Vous proposez, monsieur le ministre, une réduction de 15 % en trois ans des dépenses de fonctionnement et d'intervention discrétionnaires de l'État. Comment préserver dans ce cadre les dépenses essentielles à la vie de nos concitoyens d'aujourd'hui et à la préparation de la France de demain ?

Je pense notamment à l'hôpital qui souffre d'un manque de moyens criant. Je pense également au secteur associatif qui est en grande difficulté puisqu'il a connu en 2011, pour la première fois, des destructions d'emploi. Je pense enfin aux investissements nécessaires dans les économies d'énergie, les transports collectifs et les énergies renouvelables. Ils sont essentiels pour briser notre dépendance au pétrole mais aussi pour libérer le pouvoir d'achat de nos concitoyens qui paient de plus en plus cher leur essence, et pour leur permettre aussi, tout simplement, d'effectuer leurs trajets quotidiens dans des conditions décentes.

Vous nous dites qu'il faut faire revenir la confiance et vous avez raison. Mais c'est la confiance dans les perspectives d'activité et d'emploi que nous devons rétablir.
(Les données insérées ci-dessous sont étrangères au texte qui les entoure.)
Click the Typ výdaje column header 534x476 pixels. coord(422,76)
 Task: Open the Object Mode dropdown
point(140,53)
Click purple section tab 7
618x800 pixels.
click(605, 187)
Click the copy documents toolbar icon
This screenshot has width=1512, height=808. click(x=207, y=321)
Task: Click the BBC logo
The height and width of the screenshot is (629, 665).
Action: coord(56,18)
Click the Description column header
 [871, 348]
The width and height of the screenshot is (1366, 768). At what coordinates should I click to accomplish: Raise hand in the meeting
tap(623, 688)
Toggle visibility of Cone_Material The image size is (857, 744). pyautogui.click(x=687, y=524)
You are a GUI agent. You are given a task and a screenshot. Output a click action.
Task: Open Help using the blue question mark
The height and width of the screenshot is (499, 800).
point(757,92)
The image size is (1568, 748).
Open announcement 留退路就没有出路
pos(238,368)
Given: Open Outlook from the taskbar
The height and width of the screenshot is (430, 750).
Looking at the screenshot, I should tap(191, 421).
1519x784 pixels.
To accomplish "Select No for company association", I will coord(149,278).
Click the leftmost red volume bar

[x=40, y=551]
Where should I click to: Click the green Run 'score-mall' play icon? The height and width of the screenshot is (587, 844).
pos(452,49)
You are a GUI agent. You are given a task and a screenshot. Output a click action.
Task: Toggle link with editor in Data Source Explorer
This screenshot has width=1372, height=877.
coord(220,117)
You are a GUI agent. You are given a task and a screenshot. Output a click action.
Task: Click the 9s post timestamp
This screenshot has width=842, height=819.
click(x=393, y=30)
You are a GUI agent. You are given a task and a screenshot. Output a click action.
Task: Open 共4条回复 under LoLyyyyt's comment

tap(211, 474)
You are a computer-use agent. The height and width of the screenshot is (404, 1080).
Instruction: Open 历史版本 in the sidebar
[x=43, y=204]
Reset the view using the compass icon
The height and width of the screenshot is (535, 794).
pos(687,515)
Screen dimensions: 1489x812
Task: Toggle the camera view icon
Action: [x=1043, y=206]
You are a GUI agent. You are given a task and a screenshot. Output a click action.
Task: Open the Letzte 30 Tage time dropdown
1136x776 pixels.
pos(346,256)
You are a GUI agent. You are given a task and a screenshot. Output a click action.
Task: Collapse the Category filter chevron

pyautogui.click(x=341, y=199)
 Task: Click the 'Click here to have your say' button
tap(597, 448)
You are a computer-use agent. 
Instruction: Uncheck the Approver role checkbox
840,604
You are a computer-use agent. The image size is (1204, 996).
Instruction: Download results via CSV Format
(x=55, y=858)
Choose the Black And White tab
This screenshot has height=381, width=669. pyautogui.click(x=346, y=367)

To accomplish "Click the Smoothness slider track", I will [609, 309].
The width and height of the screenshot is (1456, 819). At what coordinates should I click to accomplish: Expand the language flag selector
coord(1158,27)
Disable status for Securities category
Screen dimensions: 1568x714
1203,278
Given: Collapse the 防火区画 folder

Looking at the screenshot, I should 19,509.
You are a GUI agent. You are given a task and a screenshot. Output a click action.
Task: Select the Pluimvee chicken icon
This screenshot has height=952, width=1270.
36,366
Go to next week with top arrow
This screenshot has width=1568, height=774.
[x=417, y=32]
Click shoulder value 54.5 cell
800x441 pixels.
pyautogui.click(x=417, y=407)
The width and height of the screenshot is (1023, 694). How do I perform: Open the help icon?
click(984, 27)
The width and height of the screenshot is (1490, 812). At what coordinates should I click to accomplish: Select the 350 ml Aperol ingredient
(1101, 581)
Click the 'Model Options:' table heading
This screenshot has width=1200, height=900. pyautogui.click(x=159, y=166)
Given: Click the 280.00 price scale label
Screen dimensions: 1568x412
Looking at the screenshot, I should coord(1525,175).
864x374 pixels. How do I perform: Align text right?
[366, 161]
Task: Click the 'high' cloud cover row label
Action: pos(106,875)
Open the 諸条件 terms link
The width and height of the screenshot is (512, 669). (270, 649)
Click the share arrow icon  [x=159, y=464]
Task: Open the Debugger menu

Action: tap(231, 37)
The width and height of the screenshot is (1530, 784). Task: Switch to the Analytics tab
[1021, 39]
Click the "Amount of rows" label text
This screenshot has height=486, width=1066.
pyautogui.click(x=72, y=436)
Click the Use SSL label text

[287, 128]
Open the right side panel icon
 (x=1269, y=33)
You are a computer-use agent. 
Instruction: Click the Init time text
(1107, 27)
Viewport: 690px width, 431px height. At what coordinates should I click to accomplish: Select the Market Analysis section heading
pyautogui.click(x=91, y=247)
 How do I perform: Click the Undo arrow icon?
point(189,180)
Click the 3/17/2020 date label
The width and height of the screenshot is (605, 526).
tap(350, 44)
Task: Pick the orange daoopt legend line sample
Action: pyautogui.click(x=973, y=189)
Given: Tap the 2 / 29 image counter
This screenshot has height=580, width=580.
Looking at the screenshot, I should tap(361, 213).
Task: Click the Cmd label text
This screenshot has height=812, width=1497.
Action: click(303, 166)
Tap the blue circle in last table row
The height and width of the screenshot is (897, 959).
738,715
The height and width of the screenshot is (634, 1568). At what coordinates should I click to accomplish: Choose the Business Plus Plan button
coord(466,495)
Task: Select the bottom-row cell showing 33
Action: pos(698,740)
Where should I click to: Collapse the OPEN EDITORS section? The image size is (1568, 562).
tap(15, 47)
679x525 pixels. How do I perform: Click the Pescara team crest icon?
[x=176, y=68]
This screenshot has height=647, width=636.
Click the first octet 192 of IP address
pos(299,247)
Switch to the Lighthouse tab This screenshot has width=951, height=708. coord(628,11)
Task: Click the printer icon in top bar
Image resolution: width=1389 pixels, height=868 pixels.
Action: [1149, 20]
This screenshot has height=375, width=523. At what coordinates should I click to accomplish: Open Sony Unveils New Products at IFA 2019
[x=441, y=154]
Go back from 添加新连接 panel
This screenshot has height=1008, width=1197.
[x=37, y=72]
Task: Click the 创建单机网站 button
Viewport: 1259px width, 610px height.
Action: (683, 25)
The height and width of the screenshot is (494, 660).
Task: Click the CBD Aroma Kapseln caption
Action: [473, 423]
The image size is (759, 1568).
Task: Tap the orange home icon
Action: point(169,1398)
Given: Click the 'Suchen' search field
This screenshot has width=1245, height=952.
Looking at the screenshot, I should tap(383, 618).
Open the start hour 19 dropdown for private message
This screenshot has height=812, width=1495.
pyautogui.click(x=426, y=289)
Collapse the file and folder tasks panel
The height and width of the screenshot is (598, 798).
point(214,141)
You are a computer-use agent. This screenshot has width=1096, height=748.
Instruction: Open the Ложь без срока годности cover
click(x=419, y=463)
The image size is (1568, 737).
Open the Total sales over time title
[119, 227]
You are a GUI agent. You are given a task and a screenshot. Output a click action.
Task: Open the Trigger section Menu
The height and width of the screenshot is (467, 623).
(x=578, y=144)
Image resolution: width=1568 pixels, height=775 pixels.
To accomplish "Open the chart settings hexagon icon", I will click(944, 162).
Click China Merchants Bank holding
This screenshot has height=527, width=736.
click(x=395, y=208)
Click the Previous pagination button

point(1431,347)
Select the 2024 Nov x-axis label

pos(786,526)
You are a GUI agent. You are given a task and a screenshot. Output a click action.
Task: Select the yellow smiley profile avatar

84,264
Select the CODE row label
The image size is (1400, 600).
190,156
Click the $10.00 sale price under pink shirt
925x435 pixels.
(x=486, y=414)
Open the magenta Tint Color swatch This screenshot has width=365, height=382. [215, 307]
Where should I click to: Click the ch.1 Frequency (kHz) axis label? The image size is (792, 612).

Les agences de notation elles-mêmes doutent de la capacité des politiques d'austérité à résoudre la crise et dénoncent un programme de réformes qui « risque d'aller à l'encontre du but recherché, à mesure que la demande intérieure diminue en écho aux inquiétudes croissantes des consommateurs en matière de sécurité de l'emploi et de pouvoir d'achat, entraînant l'érosion des recettes fiscales ».

Monsieur le ministre, nous comprenons que vous redoutiez que le poids de la dette n'entraîne une augmentation des taux d'intérêt, un alourdissement de la charge de la dette et une spirale négative qui obère nos capacités à mettre en oeuvre des politiques publiques.

N'existe-t-il pas un risque plus redoutable encore : celui de l'effondrement de notre activité, d'un accroissement sensible du chômage lié aux restrictions budgétaires dont résulterait un affaiblissement durable de notre économie ? Les marchés eux-mêmes ne comprennent-ils pas que le risque le plus important pour notre dette n'est pas tant un prétendu laxisme budgétaire que la récession économique qui affaiblirait durablement nos recettes fiscales et notre capacité à réduire les déficits ?

Ne pas s'inscrire dans une trajectoire de réduction des déficits publics pourrait peut-être nous conduire, dans les conditions actuelles, à un emballement de la dette. Les réduire trop brutalement nous conduit, sans doute plus sûrement encore, à l'effondrement social.

Monsieur le ministre, chers collègues, nous vous l'avons dit, les écologistes ne sous-estiment pas l'effort que la France doit faire pour redresser ses comptes publics, mais ils savent que les Français nous jugeront aussi, et peut-être surtout, à nos résultats sur l'emploi. Ce n'est donc pas au laxisme que les écologistes vous invitent mais bien au contraire à la raison. Je vous remercie. (Applaudissements sur les bancs du groupe écologiste et sur plusieurs bancs des groupes SRC, RRDP et GDR.)